*** Opening of Input data ***

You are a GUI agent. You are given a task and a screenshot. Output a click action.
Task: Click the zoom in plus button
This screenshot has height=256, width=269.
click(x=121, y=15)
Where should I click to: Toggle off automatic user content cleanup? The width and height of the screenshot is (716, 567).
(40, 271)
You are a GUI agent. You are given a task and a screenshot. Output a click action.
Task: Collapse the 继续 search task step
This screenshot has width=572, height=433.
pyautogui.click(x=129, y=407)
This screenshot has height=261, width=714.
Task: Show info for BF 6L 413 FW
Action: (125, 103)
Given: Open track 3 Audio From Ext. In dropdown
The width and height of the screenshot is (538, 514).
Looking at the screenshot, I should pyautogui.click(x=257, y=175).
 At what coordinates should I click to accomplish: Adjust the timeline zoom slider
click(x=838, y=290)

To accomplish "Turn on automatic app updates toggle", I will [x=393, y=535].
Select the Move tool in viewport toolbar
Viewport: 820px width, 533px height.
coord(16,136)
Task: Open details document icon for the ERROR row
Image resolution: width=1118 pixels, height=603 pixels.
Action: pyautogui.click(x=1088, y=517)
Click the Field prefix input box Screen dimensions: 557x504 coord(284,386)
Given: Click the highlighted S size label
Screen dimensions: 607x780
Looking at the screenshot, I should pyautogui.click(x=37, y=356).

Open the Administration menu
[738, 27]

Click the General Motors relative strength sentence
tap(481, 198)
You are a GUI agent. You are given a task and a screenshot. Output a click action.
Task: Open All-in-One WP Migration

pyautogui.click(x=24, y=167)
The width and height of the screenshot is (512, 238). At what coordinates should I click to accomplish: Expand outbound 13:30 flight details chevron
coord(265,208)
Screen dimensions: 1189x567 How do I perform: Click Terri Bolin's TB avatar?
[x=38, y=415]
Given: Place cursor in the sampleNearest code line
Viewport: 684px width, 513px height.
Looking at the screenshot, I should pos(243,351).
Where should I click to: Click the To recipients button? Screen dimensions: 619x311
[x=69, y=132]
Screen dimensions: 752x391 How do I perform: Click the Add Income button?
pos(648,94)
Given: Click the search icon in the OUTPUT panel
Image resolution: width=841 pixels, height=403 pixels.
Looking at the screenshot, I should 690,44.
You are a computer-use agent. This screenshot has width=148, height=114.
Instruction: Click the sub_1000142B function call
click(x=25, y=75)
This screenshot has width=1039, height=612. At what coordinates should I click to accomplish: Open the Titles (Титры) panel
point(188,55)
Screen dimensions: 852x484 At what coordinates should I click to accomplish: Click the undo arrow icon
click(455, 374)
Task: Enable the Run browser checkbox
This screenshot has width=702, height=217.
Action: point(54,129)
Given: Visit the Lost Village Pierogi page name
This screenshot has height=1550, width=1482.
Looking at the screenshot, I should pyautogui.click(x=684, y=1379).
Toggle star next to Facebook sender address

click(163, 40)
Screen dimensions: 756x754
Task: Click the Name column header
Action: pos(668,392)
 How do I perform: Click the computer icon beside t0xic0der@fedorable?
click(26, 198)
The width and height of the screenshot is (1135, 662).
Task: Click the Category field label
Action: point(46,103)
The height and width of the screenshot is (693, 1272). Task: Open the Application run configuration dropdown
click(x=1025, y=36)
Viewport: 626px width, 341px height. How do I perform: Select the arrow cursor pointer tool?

*** Close of Input data ***

_The problem_
Print each line, starting with the one that contains "This screenshot has height=1550, width=1482." and ending with the last line of the data, exactly as it stands and with no other lines.

_Exercise response_
This screenshot has height=1550, width=1482.
Looking at the screenshot, I should pyautogui.click(x=684, y=1379).
Toggle star next to Facebook sender address

click(163, 40)
Screen dimensions: 756x754
Task: Click the Name column header
Action: pos(668,392)
 How do I perform: Click the computer icon beside t0xic0der@fedorable?
click(26, 198)
The width and height of the screenshot is (1135, 662).
Task: Click the Category field label
Action: point(46,103)
The height and width of the screenshot is (693, 1272). Task: Open the Application run configuration dropdown
click(x=1025, y=36)
Viewport: 626px width, 341px height. How do I perform: Select the arrow cursor pointer tool?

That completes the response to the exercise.